◆ **Extracted material**:
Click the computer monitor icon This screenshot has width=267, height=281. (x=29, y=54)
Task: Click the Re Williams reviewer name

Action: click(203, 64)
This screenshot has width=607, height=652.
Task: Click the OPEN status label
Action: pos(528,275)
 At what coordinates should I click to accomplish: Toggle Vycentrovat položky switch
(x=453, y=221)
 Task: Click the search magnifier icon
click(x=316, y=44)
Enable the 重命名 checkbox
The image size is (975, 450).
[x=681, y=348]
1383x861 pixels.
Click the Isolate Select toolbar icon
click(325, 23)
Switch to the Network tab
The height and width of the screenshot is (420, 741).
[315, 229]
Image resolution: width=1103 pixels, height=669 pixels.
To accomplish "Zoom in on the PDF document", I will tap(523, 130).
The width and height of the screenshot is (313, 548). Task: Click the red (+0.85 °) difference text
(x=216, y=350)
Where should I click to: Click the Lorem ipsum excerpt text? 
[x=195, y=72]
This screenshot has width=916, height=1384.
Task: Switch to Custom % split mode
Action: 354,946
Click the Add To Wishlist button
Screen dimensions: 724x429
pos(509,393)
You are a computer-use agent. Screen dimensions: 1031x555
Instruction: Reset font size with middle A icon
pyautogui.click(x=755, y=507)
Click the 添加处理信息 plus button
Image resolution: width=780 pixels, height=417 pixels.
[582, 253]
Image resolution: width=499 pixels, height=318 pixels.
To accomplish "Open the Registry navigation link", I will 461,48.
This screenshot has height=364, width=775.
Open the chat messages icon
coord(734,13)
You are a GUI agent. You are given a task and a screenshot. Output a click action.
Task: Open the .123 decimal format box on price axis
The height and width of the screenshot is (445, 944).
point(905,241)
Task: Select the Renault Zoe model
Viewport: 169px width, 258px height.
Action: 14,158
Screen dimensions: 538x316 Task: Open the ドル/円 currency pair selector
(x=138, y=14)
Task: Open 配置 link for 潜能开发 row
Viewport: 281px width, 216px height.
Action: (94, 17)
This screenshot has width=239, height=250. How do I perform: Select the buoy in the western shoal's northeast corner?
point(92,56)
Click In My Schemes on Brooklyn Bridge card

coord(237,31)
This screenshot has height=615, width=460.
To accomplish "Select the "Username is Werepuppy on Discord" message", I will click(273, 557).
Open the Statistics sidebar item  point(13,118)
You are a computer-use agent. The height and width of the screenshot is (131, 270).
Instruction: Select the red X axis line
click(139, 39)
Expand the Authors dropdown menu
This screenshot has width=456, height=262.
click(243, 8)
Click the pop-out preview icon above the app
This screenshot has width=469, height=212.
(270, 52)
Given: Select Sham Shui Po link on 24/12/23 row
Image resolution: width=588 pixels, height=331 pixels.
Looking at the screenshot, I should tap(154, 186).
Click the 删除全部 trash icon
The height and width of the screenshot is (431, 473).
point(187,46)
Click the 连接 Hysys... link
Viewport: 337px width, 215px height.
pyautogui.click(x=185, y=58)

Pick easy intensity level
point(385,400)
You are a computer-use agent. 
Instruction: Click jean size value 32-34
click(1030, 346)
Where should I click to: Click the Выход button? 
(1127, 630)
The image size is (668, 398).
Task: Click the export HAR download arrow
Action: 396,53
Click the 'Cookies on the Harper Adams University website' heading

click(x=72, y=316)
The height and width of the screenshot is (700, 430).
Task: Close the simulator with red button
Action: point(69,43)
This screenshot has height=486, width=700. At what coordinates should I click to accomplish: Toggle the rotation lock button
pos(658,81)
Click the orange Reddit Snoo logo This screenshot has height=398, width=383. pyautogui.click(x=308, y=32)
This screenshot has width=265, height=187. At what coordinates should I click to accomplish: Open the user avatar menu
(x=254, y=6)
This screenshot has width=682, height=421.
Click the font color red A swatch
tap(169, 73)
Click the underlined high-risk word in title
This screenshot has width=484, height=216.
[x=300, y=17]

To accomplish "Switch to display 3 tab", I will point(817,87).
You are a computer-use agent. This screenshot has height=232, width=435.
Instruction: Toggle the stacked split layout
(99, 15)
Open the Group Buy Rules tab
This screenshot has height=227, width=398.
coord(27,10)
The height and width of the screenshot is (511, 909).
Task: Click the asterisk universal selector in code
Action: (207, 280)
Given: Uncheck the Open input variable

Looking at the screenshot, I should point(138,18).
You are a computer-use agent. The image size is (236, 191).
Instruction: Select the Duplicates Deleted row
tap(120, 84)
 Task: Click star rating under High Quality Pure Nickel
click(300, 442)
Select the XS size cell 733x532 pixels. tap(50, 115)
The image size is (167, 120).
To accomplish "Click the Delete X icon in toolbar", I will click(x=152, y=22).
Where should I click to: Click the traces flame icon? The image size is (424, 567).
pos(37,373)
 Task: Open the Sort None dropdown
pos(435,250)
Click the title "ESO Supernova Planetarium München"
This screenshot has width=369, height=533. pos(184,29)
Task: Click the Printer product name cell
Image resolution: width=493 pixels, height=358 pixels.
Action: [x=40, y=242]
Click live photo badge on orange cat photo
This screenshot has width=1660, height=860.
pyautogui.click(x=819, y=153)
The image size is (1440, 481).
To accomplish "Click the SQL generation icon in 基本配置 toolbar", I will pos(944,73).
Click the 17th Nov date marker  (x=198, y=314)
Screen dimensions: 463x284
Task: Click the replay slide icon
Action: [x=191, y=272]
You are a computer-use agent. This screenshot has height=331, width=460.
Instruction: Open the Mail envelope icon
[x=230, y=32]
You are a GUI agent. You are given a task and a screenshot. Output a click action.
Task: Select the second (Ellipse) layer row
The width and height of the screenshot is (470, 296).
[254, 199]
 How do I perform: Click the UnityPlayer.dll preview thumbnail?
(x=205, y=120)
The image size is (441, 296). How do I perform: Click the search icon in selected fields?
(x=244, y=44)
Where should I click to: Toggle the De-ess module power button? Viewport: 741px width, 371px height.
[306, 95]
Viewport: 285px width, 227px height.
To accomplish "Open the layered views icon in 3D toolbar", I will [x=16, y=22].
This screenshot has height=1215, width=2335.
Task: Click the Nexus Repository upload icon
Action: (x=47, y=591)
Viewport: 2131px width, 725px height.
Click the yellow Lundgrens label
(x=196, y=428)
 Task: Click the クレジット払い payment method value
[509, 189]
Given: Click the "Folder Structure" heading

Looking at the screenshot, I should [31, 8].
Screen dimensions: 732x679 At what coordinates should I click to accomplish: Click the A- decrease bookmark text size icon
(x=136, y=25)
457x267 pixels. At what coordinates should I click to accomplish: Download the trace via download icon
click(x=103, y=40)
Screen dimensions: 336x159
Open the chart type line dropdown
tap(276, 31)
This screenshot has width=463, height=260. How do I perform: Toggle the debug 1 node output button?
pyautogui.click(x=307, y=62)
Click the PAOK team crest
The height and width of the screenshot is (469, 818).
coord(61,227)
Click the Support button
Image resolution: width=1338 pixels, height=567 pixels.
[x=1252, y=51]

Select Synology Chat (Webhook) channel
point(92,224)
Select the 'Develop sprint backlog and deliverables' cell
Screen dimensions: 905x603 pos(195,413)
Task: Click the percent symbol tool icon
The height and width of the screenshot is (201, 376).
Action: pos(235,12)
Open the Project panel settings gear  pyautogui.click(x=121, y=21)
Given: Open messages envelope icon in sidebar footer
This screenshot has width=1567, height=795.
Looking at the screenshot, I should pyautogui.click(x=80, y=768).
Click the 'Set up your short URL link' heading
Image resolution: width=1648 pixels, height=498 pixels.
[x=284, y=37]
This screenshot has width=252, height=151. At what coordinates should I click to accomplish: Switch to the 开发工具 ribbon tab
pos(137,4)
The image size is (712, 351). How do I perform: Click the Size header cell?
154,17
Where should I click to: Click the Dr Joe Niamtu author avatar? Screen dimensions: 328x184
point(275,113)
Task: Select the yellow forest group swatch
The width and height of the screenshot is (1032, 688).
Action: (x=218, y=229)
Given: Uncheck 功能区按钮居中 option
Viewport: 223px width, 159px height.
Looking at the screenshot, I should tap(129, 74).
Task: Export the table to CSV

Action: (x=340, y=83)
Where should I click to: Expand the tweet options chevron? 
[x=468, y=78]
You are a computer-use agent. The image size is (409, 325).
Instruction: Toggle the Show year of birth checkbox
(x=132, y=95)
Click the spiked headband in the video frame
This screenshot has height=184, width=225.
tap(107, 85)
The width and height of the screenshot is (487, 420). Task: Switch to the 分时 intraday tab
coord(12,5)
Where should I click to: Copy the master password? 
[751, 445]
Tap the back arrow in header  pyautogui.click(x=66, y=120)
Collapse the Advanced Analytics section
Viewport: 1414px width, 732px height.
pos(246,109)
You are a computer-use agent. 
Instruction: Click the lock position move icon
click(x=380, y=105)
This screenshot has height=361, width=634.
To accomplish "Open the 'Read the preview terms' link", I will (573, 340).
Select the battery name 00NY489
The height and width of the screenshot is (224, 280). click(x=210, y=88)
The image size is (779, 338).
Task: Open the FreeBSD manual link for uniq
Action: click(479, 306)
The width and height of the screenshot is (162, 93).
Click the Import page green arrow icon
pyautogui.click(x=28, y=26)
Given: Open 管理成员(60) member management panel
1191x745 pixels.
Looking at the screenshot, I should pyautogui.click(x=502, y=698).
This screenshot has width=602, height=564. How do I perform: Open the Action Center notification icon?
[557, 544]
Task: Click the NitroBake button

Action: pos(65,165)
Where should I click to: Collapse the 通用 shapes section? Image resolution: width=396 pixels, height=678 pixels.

◆ **Prompt**: Wherever the string "Collapse" occurs in the records above, copy that line.

◆ **Answer space**:
Collapse the Advanced Analytics section
Where should I click to: Collapse the 通用 shapes section? Image resolution: width=396 pixels, height=678 pixels.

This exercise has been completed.